* AIM: Recast the records below as a JSON list of strings, one string per line, omitting blank lines and leaving out the pictures.

Records of locating words and elements
================================
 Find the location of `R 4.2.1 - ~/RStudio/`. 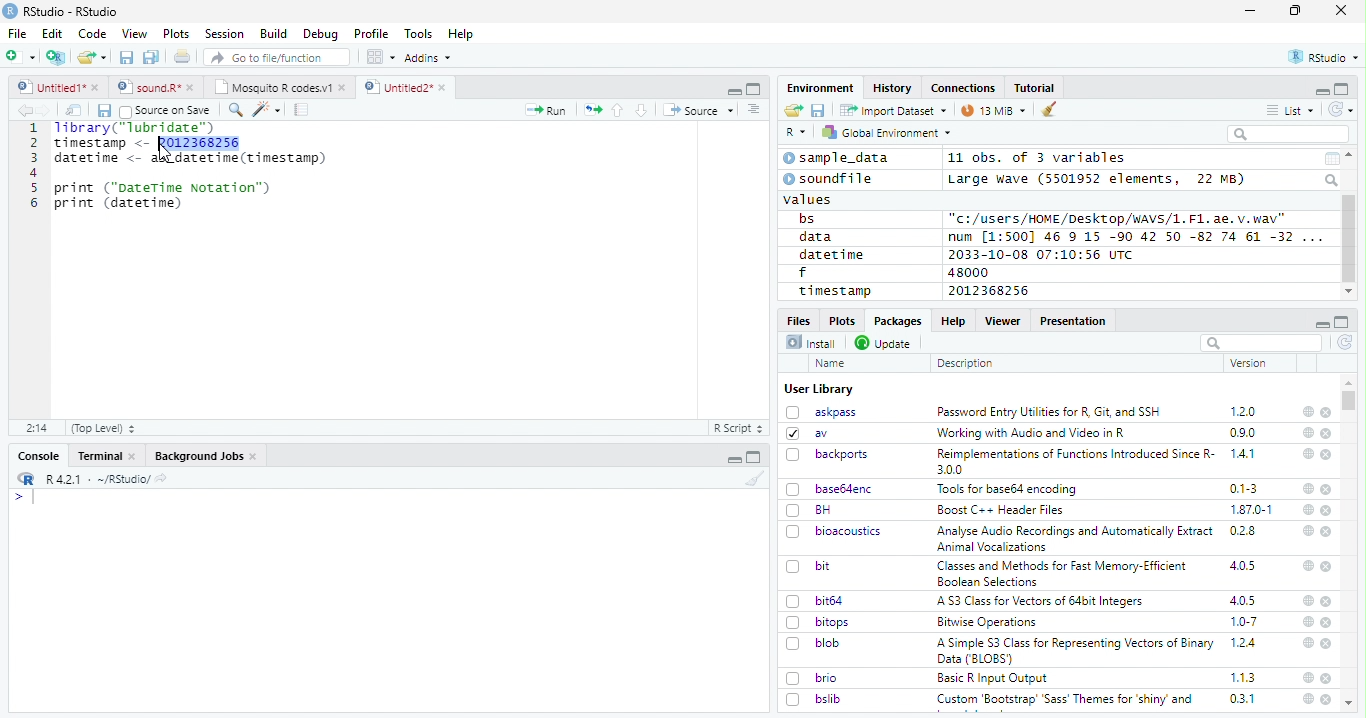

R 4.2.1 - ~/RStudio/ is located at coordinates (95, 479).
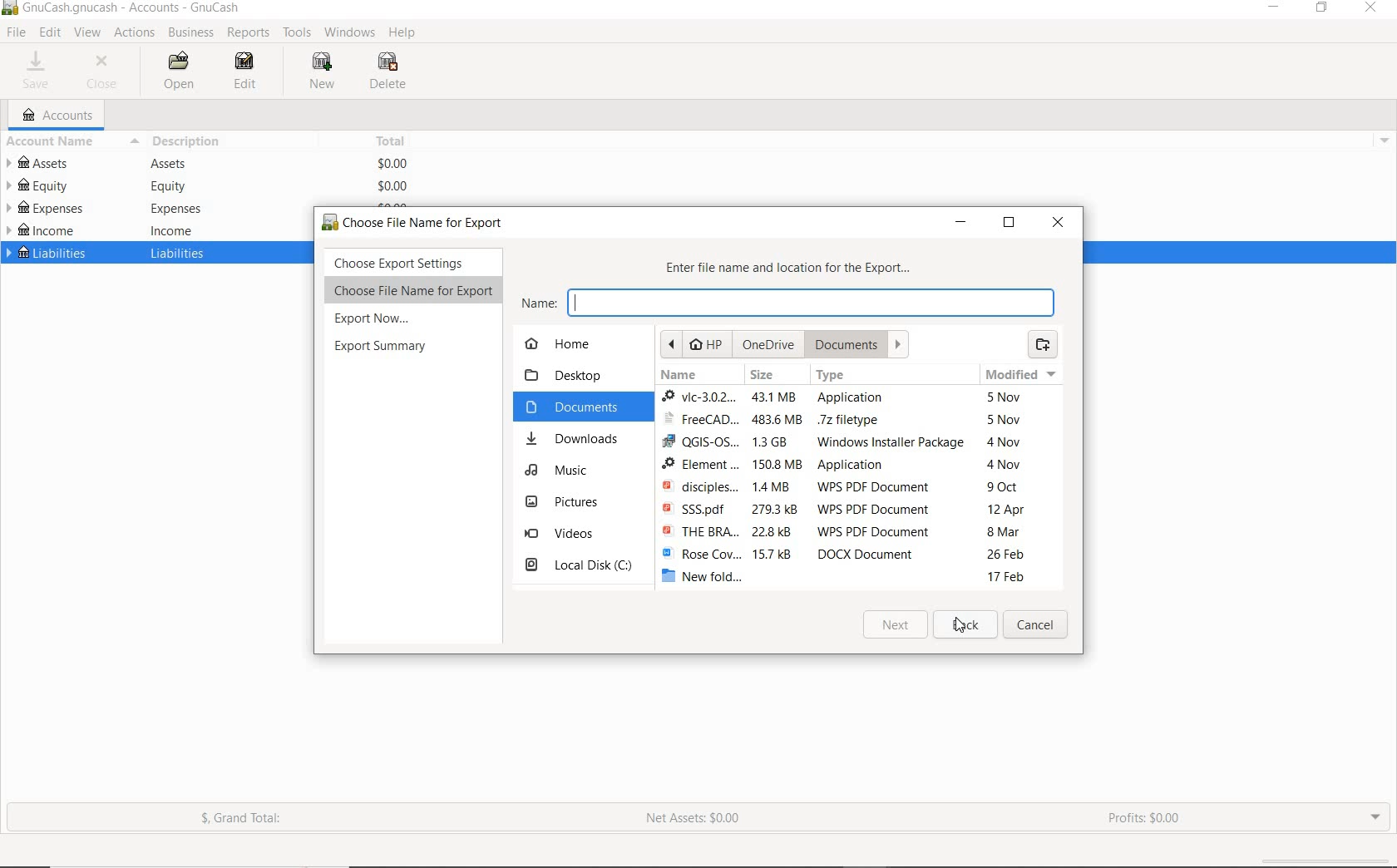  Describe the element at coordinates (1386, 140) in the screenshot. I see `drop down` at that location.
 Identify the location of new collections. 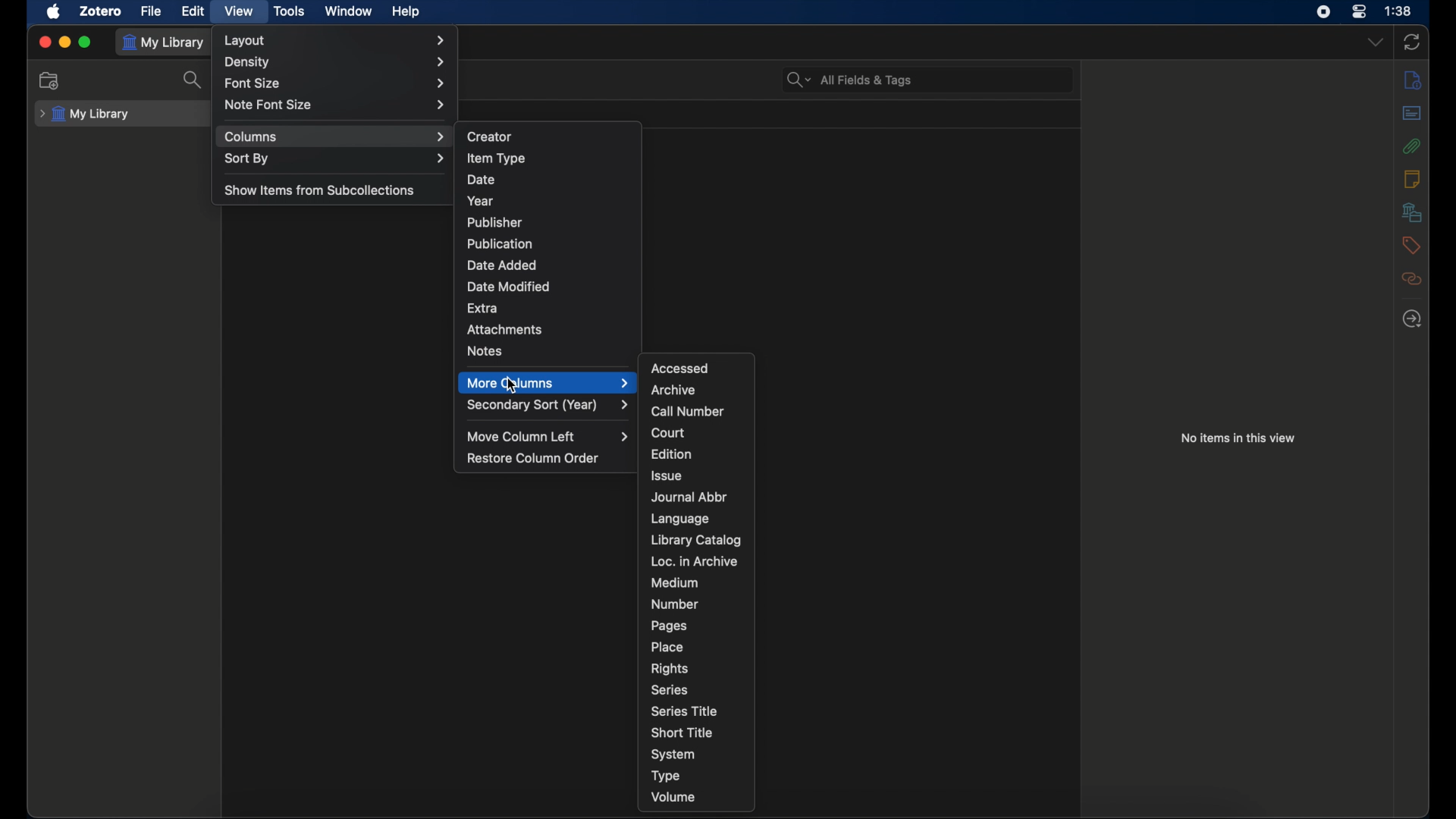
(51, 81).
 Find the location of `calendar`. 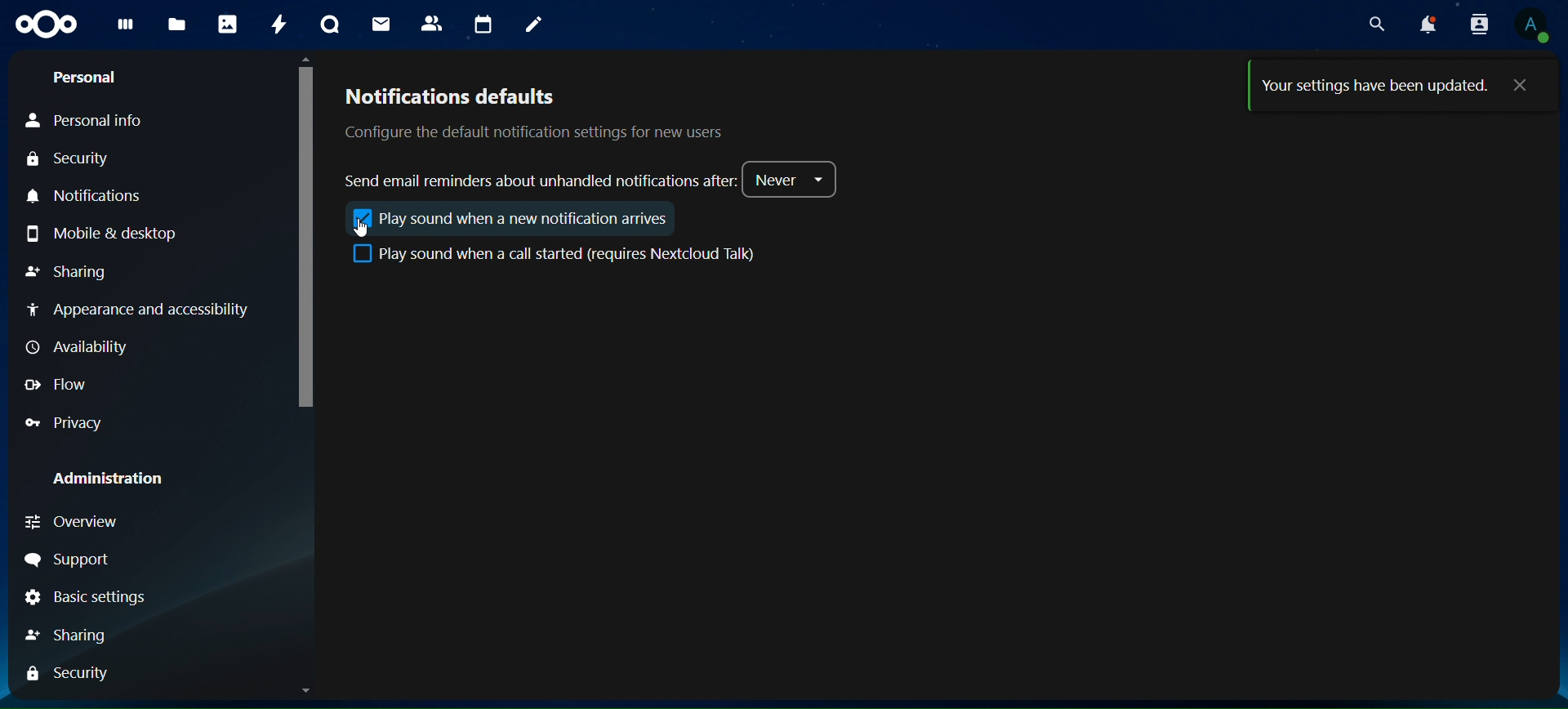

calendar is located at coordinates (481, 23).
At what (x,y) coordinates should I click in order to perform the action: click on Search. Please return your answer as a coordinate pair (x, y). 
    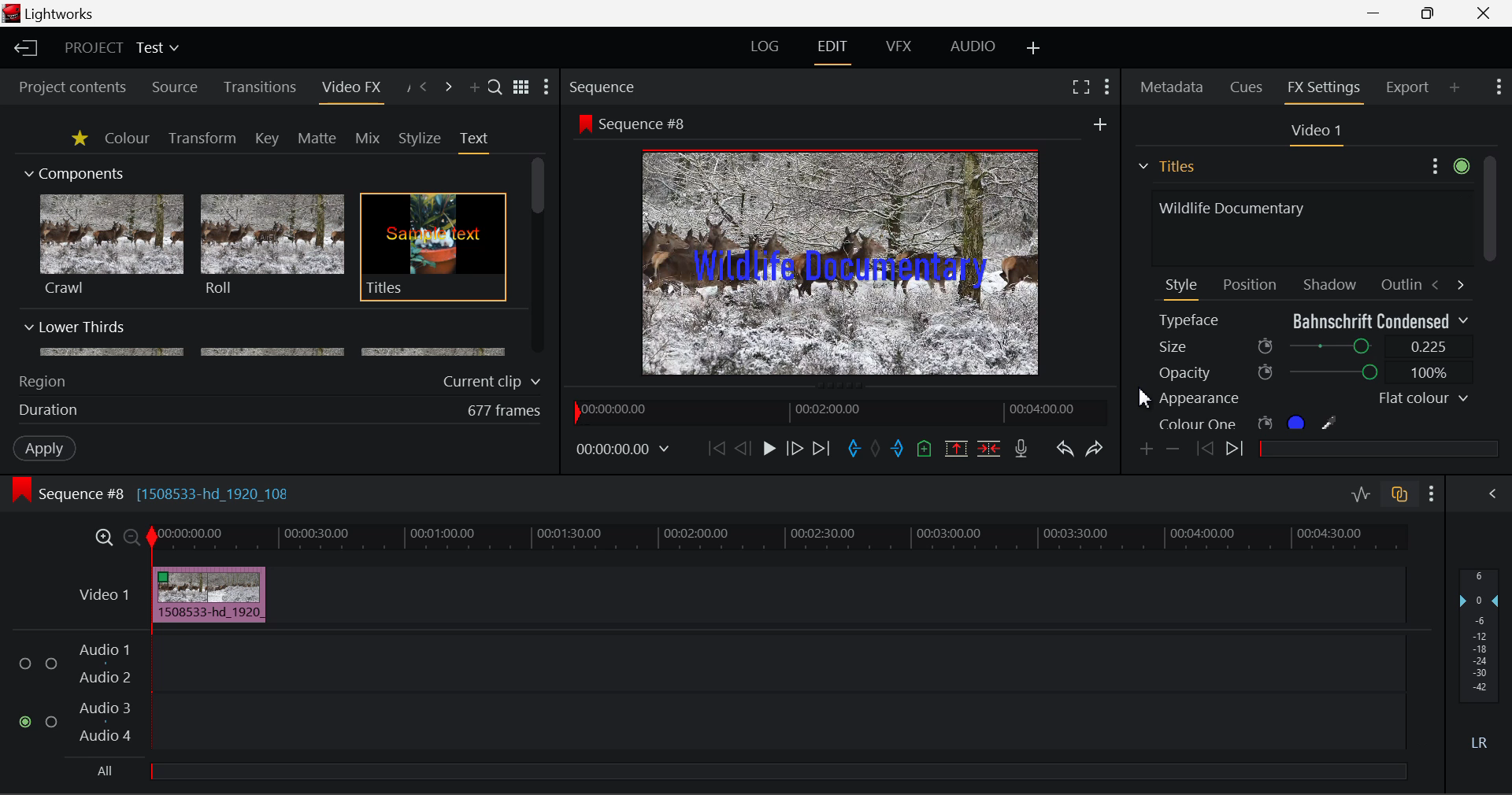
================================
* SOLVED EXERCISE:
[
  " Find the location of `R 4.2.1 - ~/RStudio/`. ",
  "R 4.2.1 - ~/RStudio/ is located at coordinates (95, 479).",
  "  Describe the element at coordinates (1386, 140) in the screenshot. I see `drop down` at that location.",
  " Identify the location of new collections. ",
  "(51, 81).",
  " Find the location of `calendar`. ",
  "calendar is located at coordinates (481, 23).",
  "At what (x,y) coordinates should I click in order to perform the action: click on Search. Please return your answer as a coordinate pair (x, y). "
]